عنوان مقاله [English]
Introduction: Coleus (Coleus blumei Benth.) from Laminaceae family is an herbaceous, fast growing plant with colorful and decorative leaves which is used as an ornamental and pot plants. Producing short and compact potted plants is valuable in floral industry. A chemical procedure has long been used for this purpose. However, chemical procedure is environmentally unsafe, while it is expensive. Therefore, researches are carried out to find cheaper and safer methods. Several researches have been done on height control, such as genetic manipulation, temperature management, light quality manipulation, controlled water deficit and withholding nutrients. Controlled mechanical stresses are included the potential non-chemical methods. In the present research, using a laboratory vibration simulator, the effects of vibration stress with different frequencies and durations had been examined on growth control of coleus.
Material and Methods: The experiment was conducted at the research greenhouse of Lorestan University, Iran in 2017. Uniform rooted cuttings of Coleus were transplanted in plastic pots (15 cm diameter and height) that filled with equal proportion of soil, sand and cow manure. The experimental design was a factorial based on a completely randomized design with three replications. After plant establishment, the treatments were applied every morning, with 7.5, 10 and 12.5 Hz frequencies and 0, 5 and 10 min durations, using a laboratory vibration simulator. Treatments application lasted for four weeks and then, plant height, stem diameter, total number of leaves per plant and leaf area, total number and length of side shoots, root volume and length, leaf, stem and root fresh and dry weights, relative water content, electrolyte leakage and the amounts of photosynthetic pigments were assessed.

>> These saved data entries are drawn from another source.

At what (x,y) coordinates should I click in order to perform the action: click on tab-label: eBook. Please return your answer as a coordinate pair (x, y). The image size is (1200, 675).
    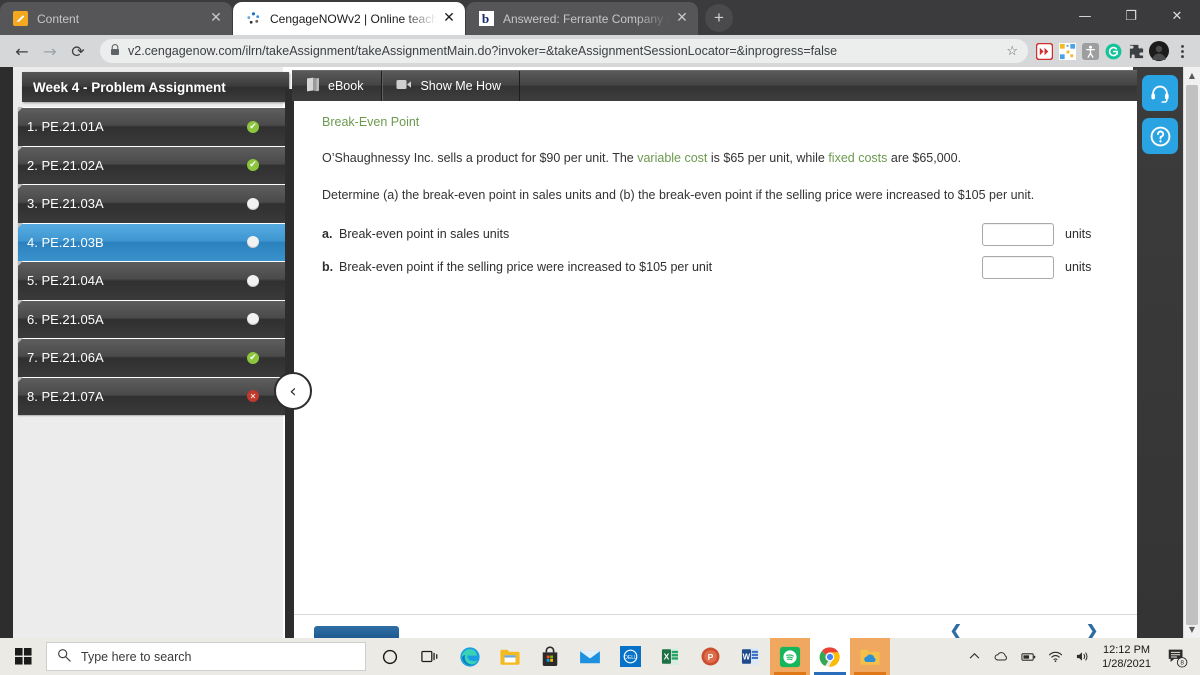
    Looking at the image, I should click on (346, 86).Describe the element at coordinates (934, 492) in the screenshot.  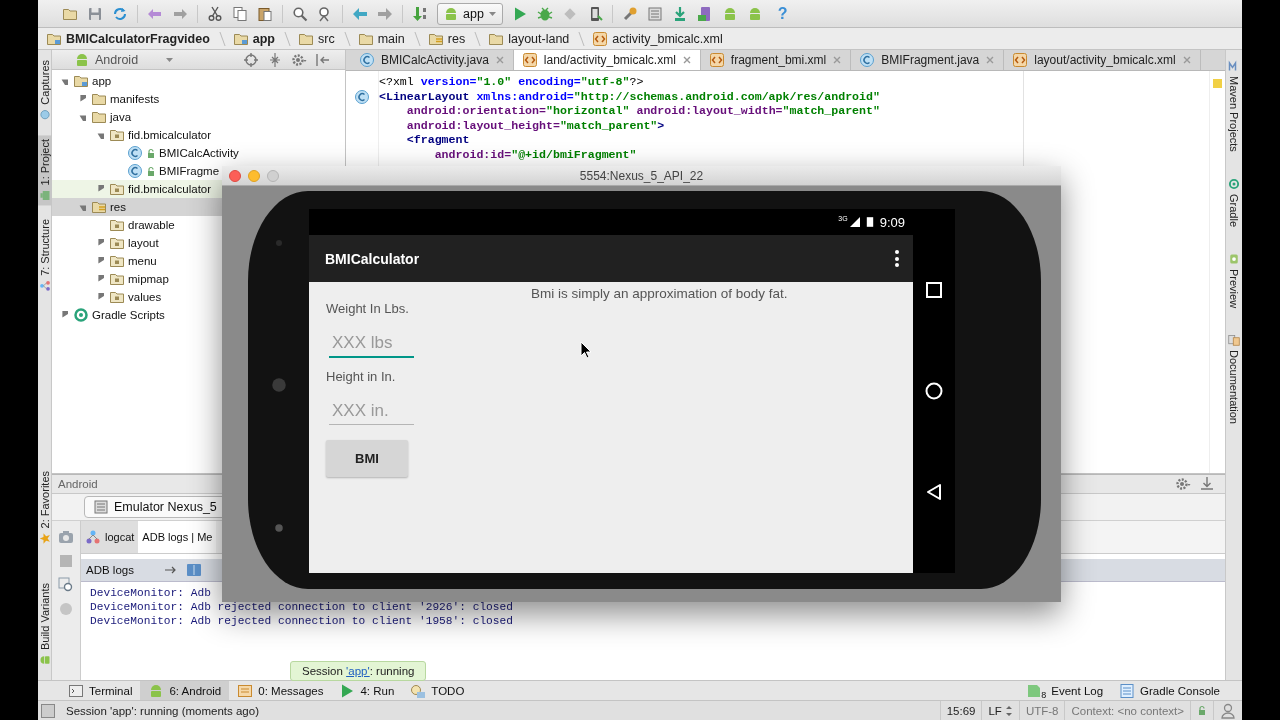
I see `back-button` at that location.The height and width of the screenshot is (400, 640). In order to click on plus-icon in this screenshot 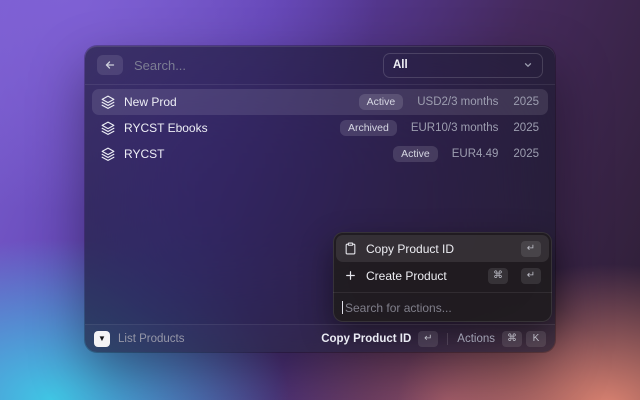, I will do `click(350, 276)`. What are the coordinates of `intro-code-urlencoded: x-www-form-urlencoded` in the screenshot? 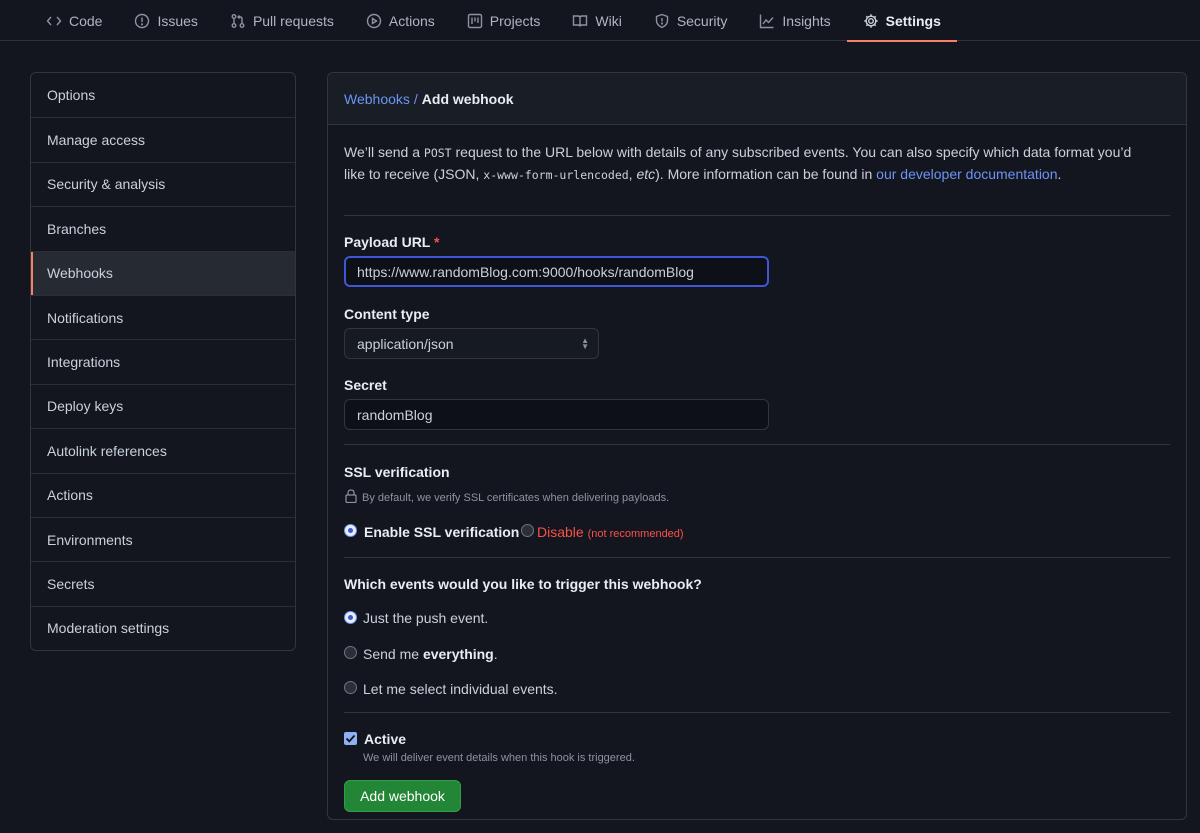 It's located at (556, 175).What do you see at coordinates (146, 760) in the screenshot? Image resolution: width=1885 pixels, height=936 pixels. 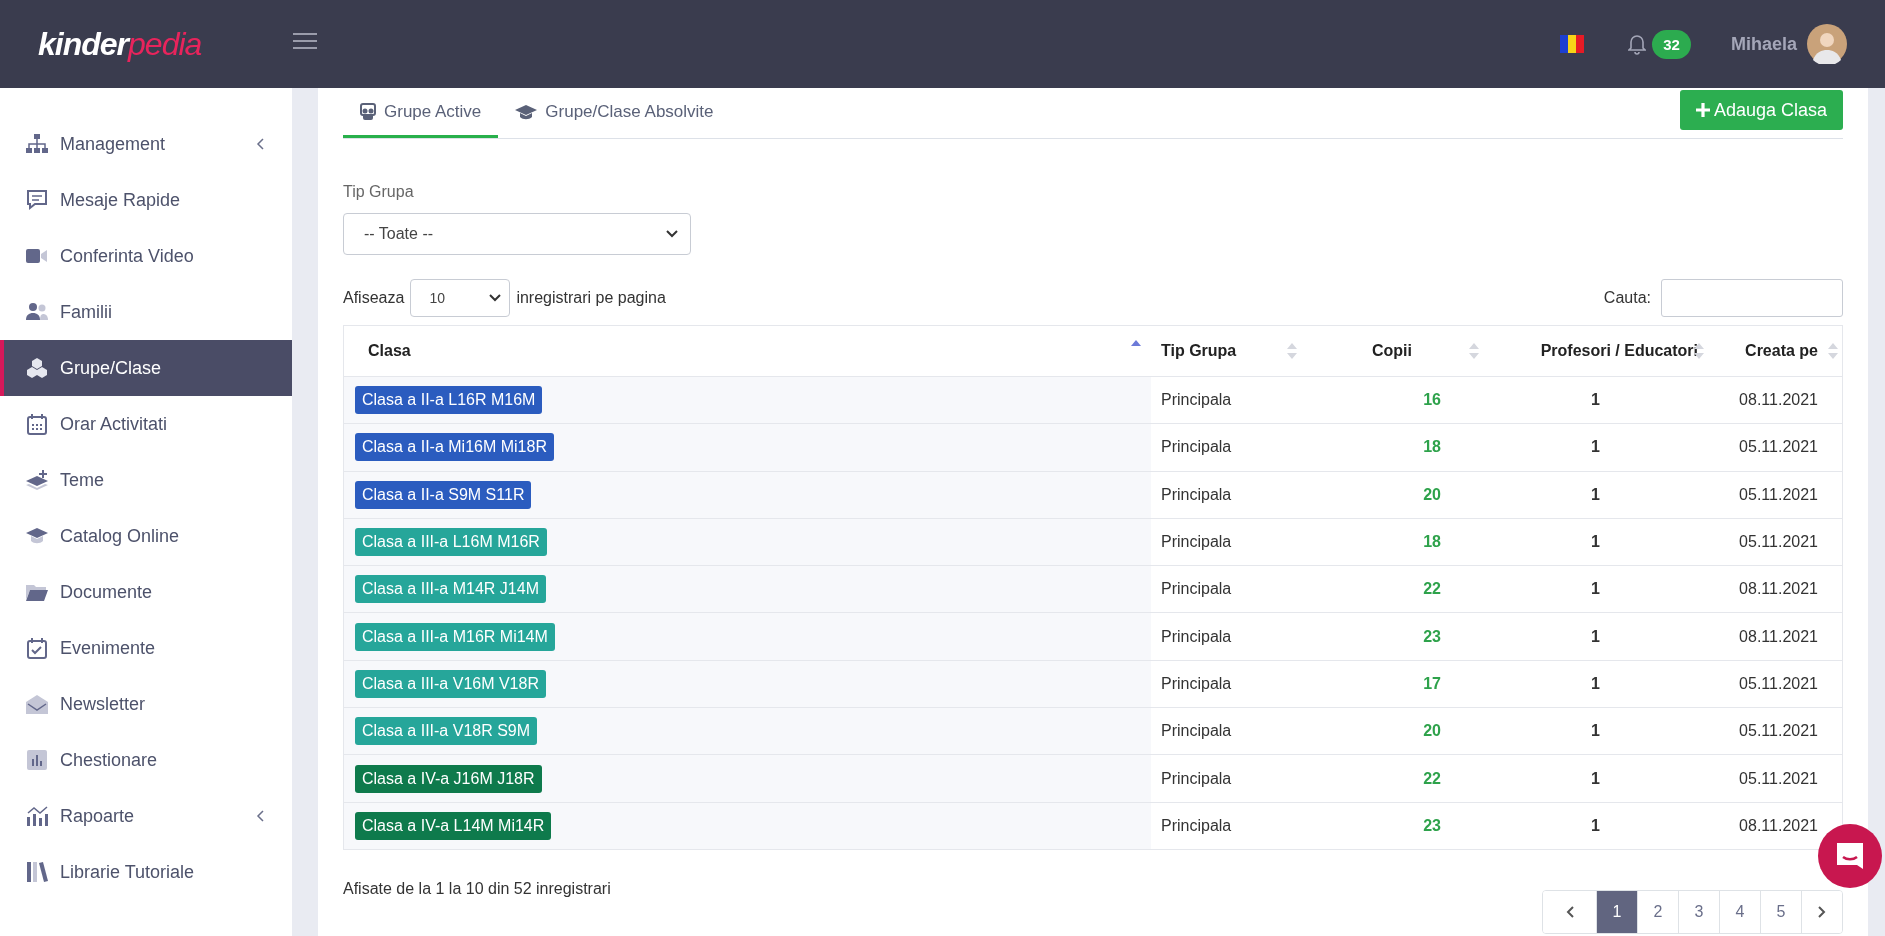 I see `sidebar-item: Chestionare` at bounding box center [146, 760].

Results: The results showed that interaction effects of frequency and duration of mechanical stress were significant at the 0.01 level in plant height, the total number and length of side shoots, root volume, leaf, stem and root fresh and dry weights, relative water content, the amounts of photosynthetic pigments, while it was not significant on electrolyte leakage. The main effects of duration of mechanical stress were significant at the 0.01 level in total number of leaves per plant and leaf area. Mean comparisons showed that with increasing frequency and duration of mechanical stress, plant height, total number of leaves per plant and leaf area, the total number and length of side shoots, root volume and length, leaf, stem and root fresh and dry weights and relative water content decreased. The shortest plant height was found in plants that treated with 12.5 frequency for 10 min which was 31% shorter than control plants. The main effects of frequency and duration of mechanical stress were significant at the 0.01 level in stem diameter, while their interaction effect was not significant. Stem diameter reduced with increasing stress duration. The stress effect on stem diameter was similar in 7.5 and 10 Hz frequencies. However, stem diameter was lower in plants treated with 12.5 Hz. Mechanical stress decreased the total number of leaves per plant and leaf area and the effects of 5 and 10 min duration were similar. With increasing frequency and duration of mechanical stress, the amounts of photosynthetic pigments increased; so that, the highest amount of those were found in plants that treated with 12.5 Hz frequency for 10 min.
Discussion: According to the results of the present research, vibration stress could control plant growth in Coleus. Stress treatments with all frequencies and durations, decreased plant height and other growth parameters i.e. the total number of leaves per plant. Leaf area, root length, plant biomass and relative water content were also decreased, while, electrolyte leakage was not significantly affected. At the same time, mechanical stress increased the amounts of photosynthetic pigments. Plants treated with 7.5 Hz frequency for 5 min showed 16% shorter plant height compared with controls, while other plant growth characteristics including stem diameter, leaf area, electrolyte leakage, MDA content and the amounts of photosynthetic pigments were similar to those in control plants. Therefore, this treatment could be recommended as a good vibration treatment for practical use. However, based on the production conditions, other vibration frequencies and durations could be chosen. In total, vibration stress using a vibration simulator could be a proper method for producing short and compact pot plants due to its cheapness and being easy to use and an environmentally friendly method.